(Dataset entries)
----

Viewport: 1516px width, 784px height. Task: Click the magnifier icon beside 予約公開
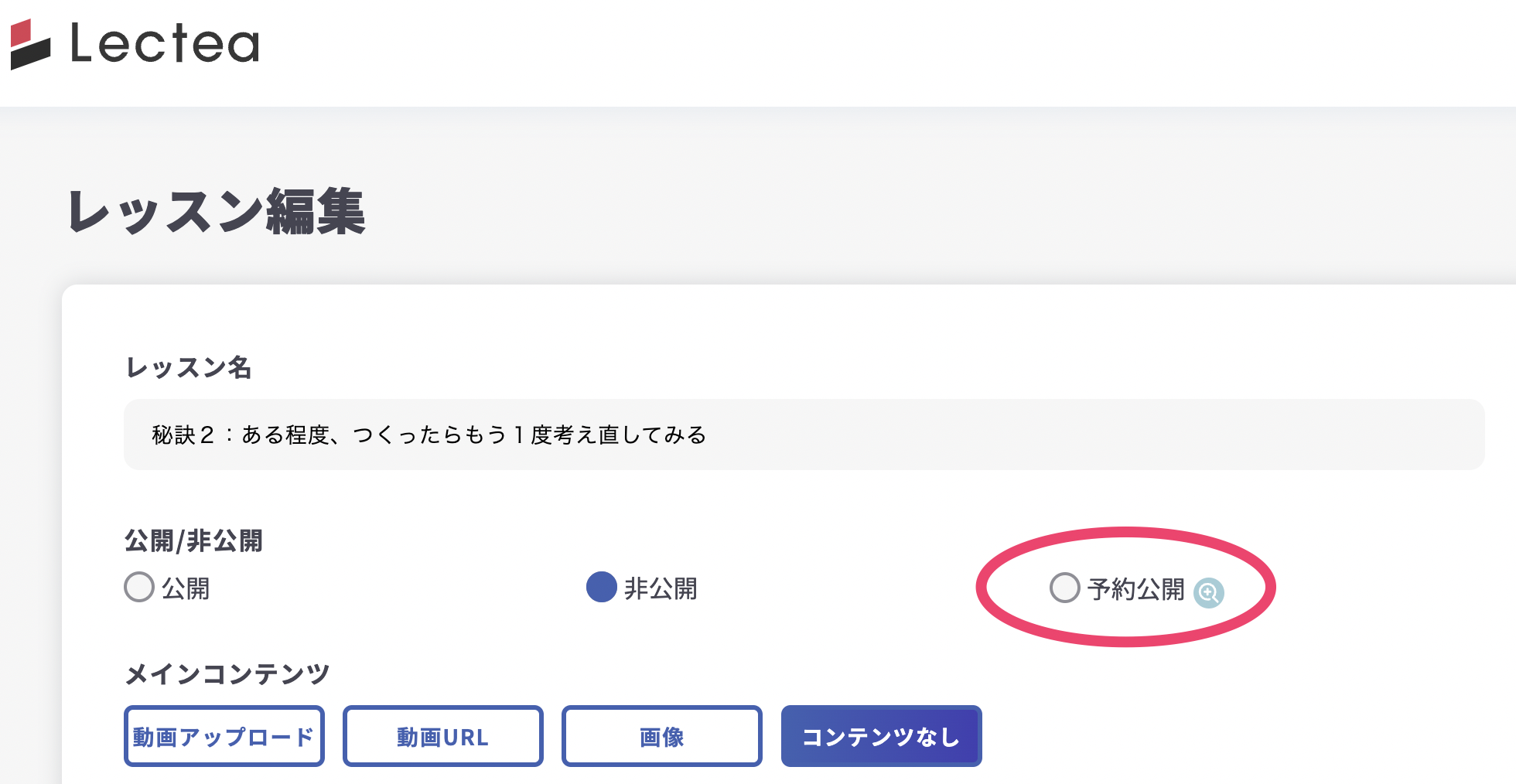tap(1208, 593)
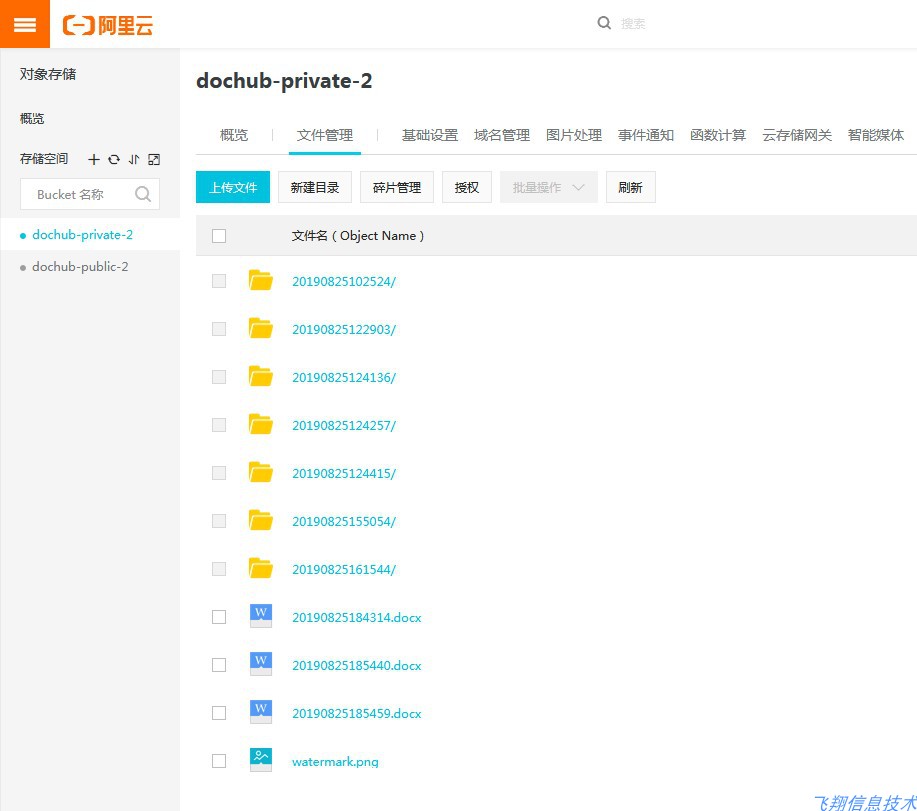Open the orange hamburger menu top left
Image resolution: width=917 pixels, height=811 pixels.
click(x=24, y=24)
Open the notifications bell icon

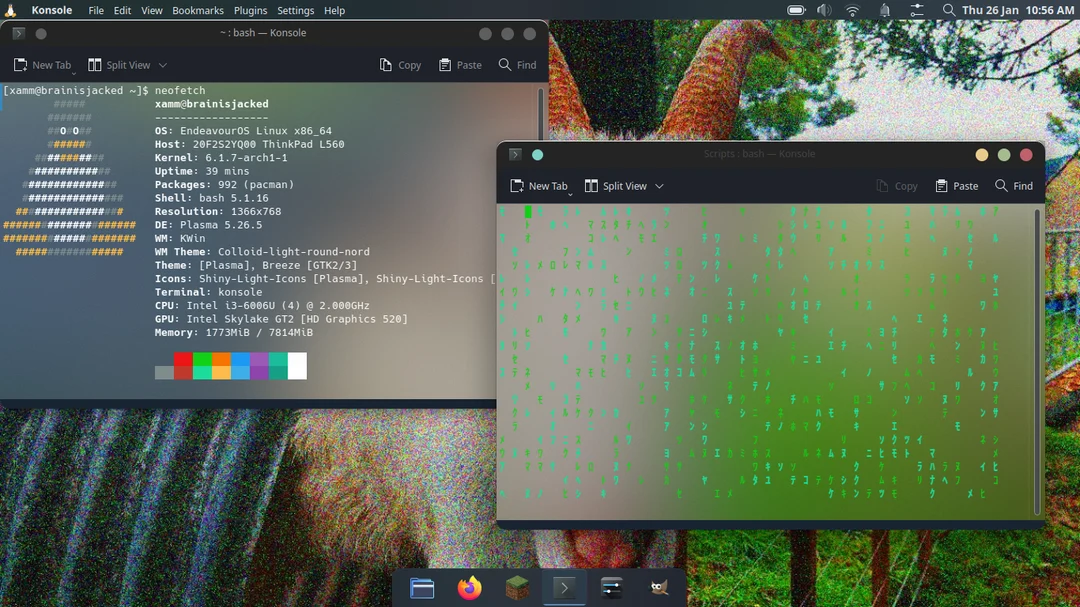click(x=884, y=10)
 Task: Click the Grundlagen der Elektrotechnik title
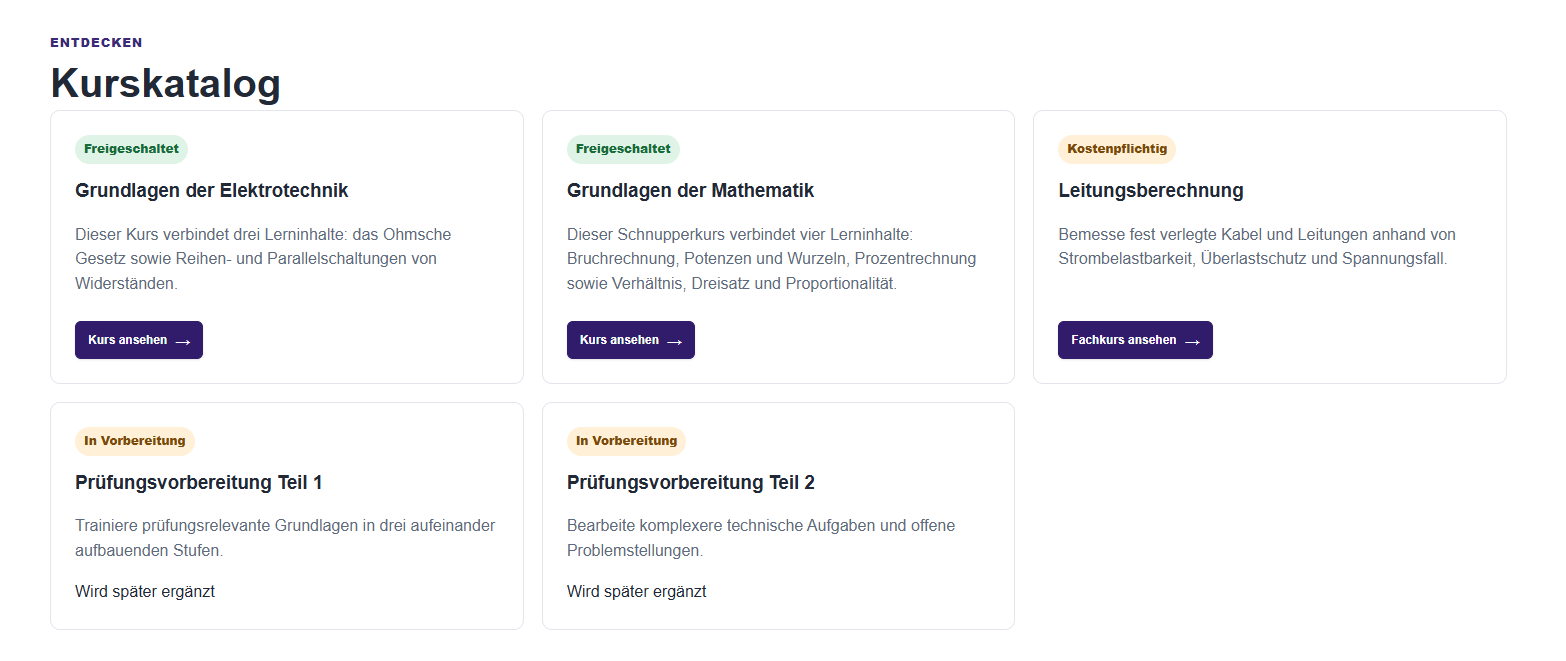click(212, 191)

----

▶ **Work order**:
What is needed is an exact repetition of every line from the line with "Task: Click the Grundlagen" to the end of the data above, both ends included, with no pictures.

▶ **Answer for this exercise**:
 Task: Click the Grundlagen der Elektrotechnik title
click(212, 191)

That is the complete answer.